Same Criteria

The 8 Questions focus a person’s attention, systematically, on what successful, empathetic people often consider when making decisions—the criteria they use to decide. Successful, empathetic people often ask some version of the 8 Questions spontaneously, without even thinking about it. They consider, routinely, many of the same aspects of day-to-day living that the 8 Questions are designed to draw attention to:

  • Is this safe?
  • Does this enhance security?
  • Does this need to be done right away?
  • What’s relevant to the decision I'm making?

Unlike the 8 Questions, the questions above do not direct attention in a way that quickly resolves the question. The above questions do, however, highlight the same areas of day-to-day living as the first four Questions.

By focusing attention on what successful, empathetic people often consider when making decisions, the 8 Questions make successful decision-making substantially easier to learn.


Different Distinctions

The 8 Questions also make use of a set of distinctions that highlight important differences in the world around us. These distinctions support flexible decision-making because (a) they're precise, and (b) they're useful. They're also uncommon: few people routinely draw the exact distinctions upon which the 8 Questions method is based.

Step outside at night and look up at the stars. Then, spend a clear evening outside with an amateur astronomer. Visit a modern art museum by yourself. Then, visit with a modern art aficionado. In either case, what you see afterward—in the sky, or when looking at modern art—will be different than what you saw before. Precise, useful distinctions—the kinds you might learn from an astronomer about the heavens, or from a modern art fan about modern art—don’t merely change appreciation; they change perception.

When more of what we're perceiving makes sense, we actually perceive more. By teaching precise, useful distinctions, the 8 Questions use the power of language to actually improve perception.


Flexible Decision-Making

Most people gloss over differences in the world within and around them—even important differences—because, as one learner put it: “we all know what we’re talking about anyway.”

In some respects, of course: we do. We all live in the same world. Yet in other respects: we don’t. The distinctions we make shape what we perceive. Distinctions draw our attention to some aspects of reality and away from others. Precise, useful distinctions foster clarity—and with that clarity, greater courage, contentment, confidence, and stability. Imprecise or disempowering distinctions breed confusion.

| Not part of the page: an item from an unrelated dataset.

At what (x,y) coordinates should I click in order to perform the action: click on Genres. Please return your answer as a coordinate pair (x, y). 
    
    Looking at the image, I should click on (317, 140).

Whether this confusion seems slight and manageable (as it does for most neurotypical people), or whether this confusion seems overwhelming and causes decision-making to grind to a halt (as it frequently does for many people on the autism-spectrum, as well as people with stress-response syndromes), drawing good distinctions is nevertheless helpful. Sound distinctions help us perceive more clearly, without expending any more effort—and clearer perception empowers flexible decision-making.

Distinctions like the difference between “good” and “right” (explored in the same lesson as Question 1) are powerful, not only because they highlight aspects of reality that, for many people, have seemed hazy at best, but also because they equip the people making them to “speak the same language.”


Communication

The distinctions behind the 8 Questions empower communication.

When people with autism-spectrum conditions, stress-response syndromes, or processing disorders make different distinctions than the rest of the population, “connecting” with people who draw different distinctions—in most cases more general, flexible, overlapping distinctions—can be a challenge.

Unfortunately, general, flexible, overlapping distinctions are also equivocations: they routinely confuse people whose thinking isn’t yet as flexible. Imprecise, or improper, distinctions can even feel like lies. They damage trust; they undermine rapport.

The distinctions that undergird the 8 Questions aren’t like this—but nor are they overly rigid: they draw attention to differences in the “real world” that have been “hidden in plain sight,” but which often seem obvious when people stop to consider them. When two people—one who struggles and one who doesn’t struggle as much or as often—learn the 8 Questions together, they develop a common language. They can consider what’s happening using criteria that makes sense to both of them.

A mother and son connect. A father enters his child’s world. Siblings understand each other. The 8 Questions—and the distinctions behind them—are that powerful.